Farlex Partner Medical Dictionary © Farlex 2012


(hep?a-tit'is) [ hepato- + -itis]
Inflammation of the liver, usually caused by exposure to an infectious agent (such as a hepatitis virus), a toxin (such as alcohol), or a drug (such as acetaminophen). The illness may be mild or life-threatening, chronic or acute. Chronic cases may be detected only by the discovery of elevated liver enzymes in the blood. Acute cases are marked by jaundice, hepatic enlargement, and occasional bleeding, altered mental status, and multiple organ system failure. Usually, a history of any type of hepatitis (esp. after age 10), is a contraindication to being a blood donor.


Damage to liver cells is caused by direct injury from the causative agent or indirectly as a result of inflammatory or autoimmune responses. During acute inflammation, the swollen hepatocytes are less able to detoxify drugs; to produce clotting factors, cholesterol, plasma proteins, bile, and glycogen; to store fat-soluble vitamins; or to perform other functions. All of the hepatitis viruses may cause fulminant hepatitis, but hepatitis B and D are the most common causes. Drug overdoses, ingestion of toxins, and shock are also responsible for rapid liver deterioration.

Patient care

Patients are not generally hospitalized unless they experience significant liver damage or complications; the more severely affected need supportive medical and psychological care. Patients at home should be instructed about the nature and course of the illness, its care and treatment, and signs and symptoms of complications. When hepatitis is food-borne, thorough washing of the hands, food handling, and cleaning of dishes and silverware are necessary to prevent transmission to household members. The patient should avoid intimate contact with others until antigen and antibody levels are reduced. The patient is advised to schedule frequent rest periods and to rest between major activities. Diversionary activities should be included to help reduce anxiety. Good nutrition is encouraged (small, high-calorie, low-protein, nutrient-dense, frequent meals, and fluids to 4 qt (4 L)/day). Fluid intake and output, and weight, color, consistency, and frequency of stools should be recorded. The hospitalized patient is assessed for complications (hepatic coma, pneumonia, vascular problems, and pressure ulcers). The patient is advised to avoid alcohol during the period of acute illness and for at least 6 months after recovery. Depression may occur because of the patient’s concerns about the illness, but the depression may also be linked to changes in body chemistry or adverse drug reactions. Hepatitis is the primary reason for liver transplants, and the concerns of potential need and treatment should be explained to the patient. Emotional support and reassurance should be offered to the patient because there may be considerable interference with the patient's habits and lifestyle. See: ; hepatitis A; autoimmune hepatitis; hepatitis E; fulminant hepatitis

hepatitis A

Hepatitis caused by hepatitis A virus (HAV), an RNA virus without an envelope. Because hepatitis A can be contracted through contaminated water or food, young adults and children in institutional settings and travelers in areas with minimal sanitation are at greatest risk for infection; small epidemics have been seen among people eating at restaurants that served contaminated shellfish. The course of the illness is usually mild, although it can be severe; the incubation period is 2 to 6 weeks, the acute stage lasts 2 to 12 weeks, and complete recovery takes weeks to months. The infection affects about 90,000 people every year, about half of whom develop clinically obvious infection. Hepatitis A does not produce a carrier state and does not cause chronic hepatitis. The two antibodies produced in response to hepatitis A antigen serve as markers for infection; one of these, IgG anti-HAV, provides immunity against reinfection. Hepatitis A previously was called infectious hepatitis.
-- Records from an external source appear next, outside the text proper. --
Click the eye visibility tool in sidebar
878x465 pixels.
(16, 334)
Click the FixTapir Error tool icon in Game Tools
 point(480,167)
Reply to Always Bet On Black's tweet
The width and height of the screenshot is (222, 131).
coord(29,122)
No drugs specifically treat hepatitis A. Immune globulin containing IgG anti-HAV antibodies may be prescribed for family members; it provides passive immunity for 6 to 8 weeks. Preventive education focuses on good personal hygiene, esp. washing of the hands; use of good judgment in choice of food and eating places; and, in some areas of the world, basic sanitation. Hepatitis A vaccine prevents infection either before or immediately after exposure to the virus and is recommended for health care workers, travelers to developing countries, day care workers, people with liver disease, and others at high risk.
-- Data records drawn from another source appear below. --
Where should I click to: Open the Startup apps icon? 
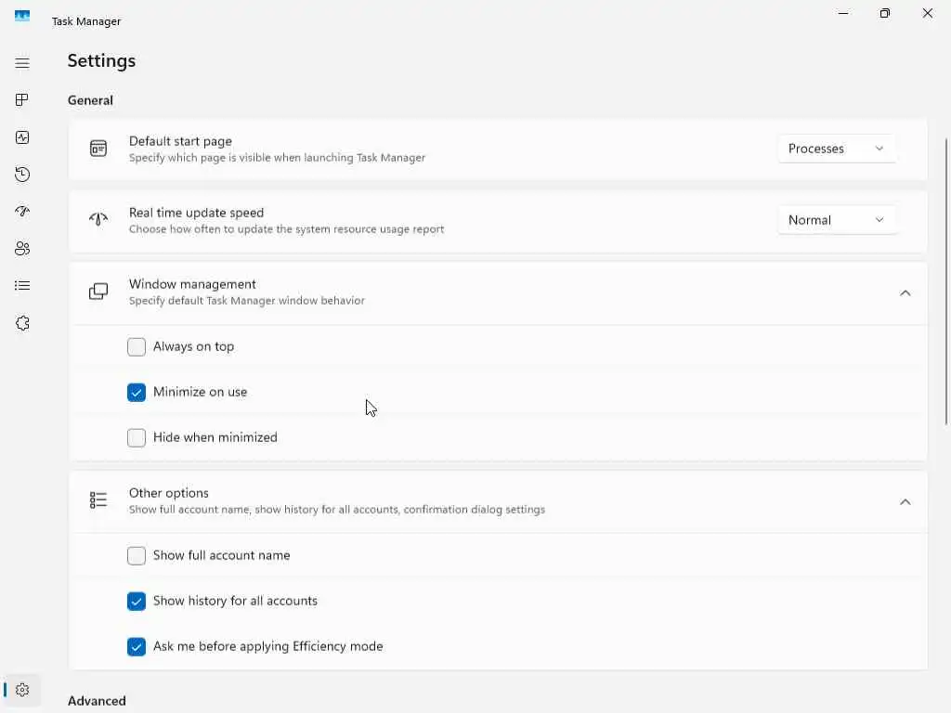pyautogui.click(x=22, y=212)
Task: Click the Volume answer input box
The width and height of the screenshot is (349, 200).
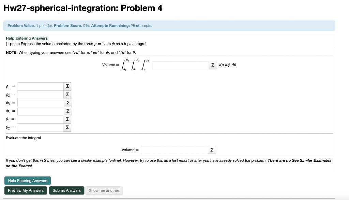Action: 174,150
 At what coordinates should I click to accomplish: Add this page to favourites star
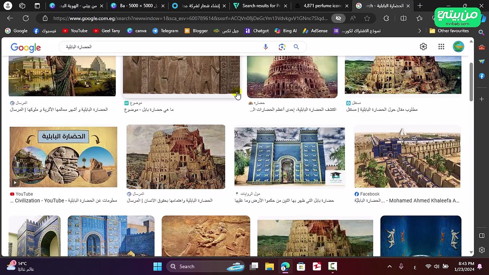tap(367, 18)
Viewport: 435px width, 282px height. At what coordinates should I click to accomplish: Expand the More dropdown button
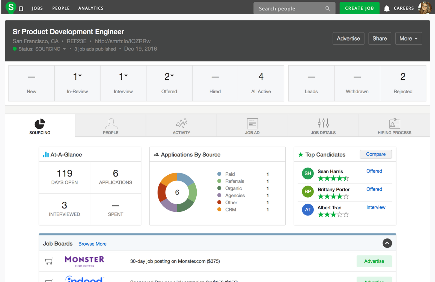(x=409, y=39)
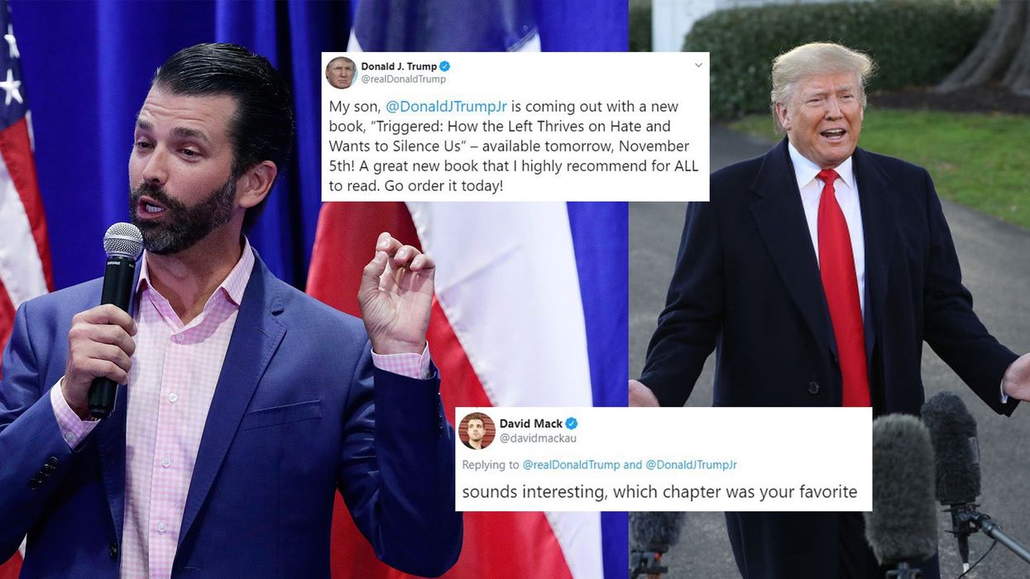This screenshot has height=579, width=1030.
Task: Open @DonaldJTrumpJr in the Replying to line
Action: click(x=691, y=465)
Hepatitis A is transmitted by fecal-oral contact. To prevent the spread of the disease, those infected should not be involved in food preparation.

acute anicteric hepatitis

Hepatitis marked by slight fever, gastrointestinal upset, and anorexia but without jaundice.

alcoholic hepatitis

Destruction of large numbers of hepatocytes due to excessive ingestion of alcohol. Fever, jaundice, altered mental status, and enlargement of the liver are common findings. It can be treated with abstinence, corticosteroids, pentoxifylline, and supportive therapy.

amebic hepatitis

A syndrome marked by a tender, enlarged liver; pain over the liver; fever; and leukocytosis in a patient with amebic colitis. This term is a misnomer because the liver changes are not due to an infestation of that organ with amebae but are a part of the nonspecific reaction to the infection in the intestinal tract. Nevertheless, a liver abscess will occasionally develop, and the walls of the abscess will contain amebae.


Metronidazole plus iodoquinol, or chloroquine phosphate plus either emetine or dehydroemetine are used to treat amebic hepatitis. These latter two drugs are toxic and should be given only if their course can be carefully observed with a cardiac monitor. The drugs should not be given to a patient who has cardiac disease or is pregnant. Needle aspiration of the abscess may be needed.

autoimmune hepatitis

Persistent hepatic inflammation and necrosis, in the setting of hypergammaglobulinemia and autoantibodies and in the absence of other common causes of liver injury.

hepatitis B

Injury to liver cells caused by hepatitis B virus (HBV), a double-stranded DNA virus. It may appear as an asymptomatic, acute, chronic, or fulminant infection. Acute infection often is marked by jaundice, nausea and vomiting, joint pains, rashes, and marked elevations in serum liver function tests. Chronic infection typically is asymptomatic and may be detected only by blood tests until it causes late complications (cirrhosis, portal hypertension, or hepatocellular carcinoma). Fulminant hepatitis B infection occurs when the patient suffers hepatic encephalopathy within 8 weeks of the onset of the disease.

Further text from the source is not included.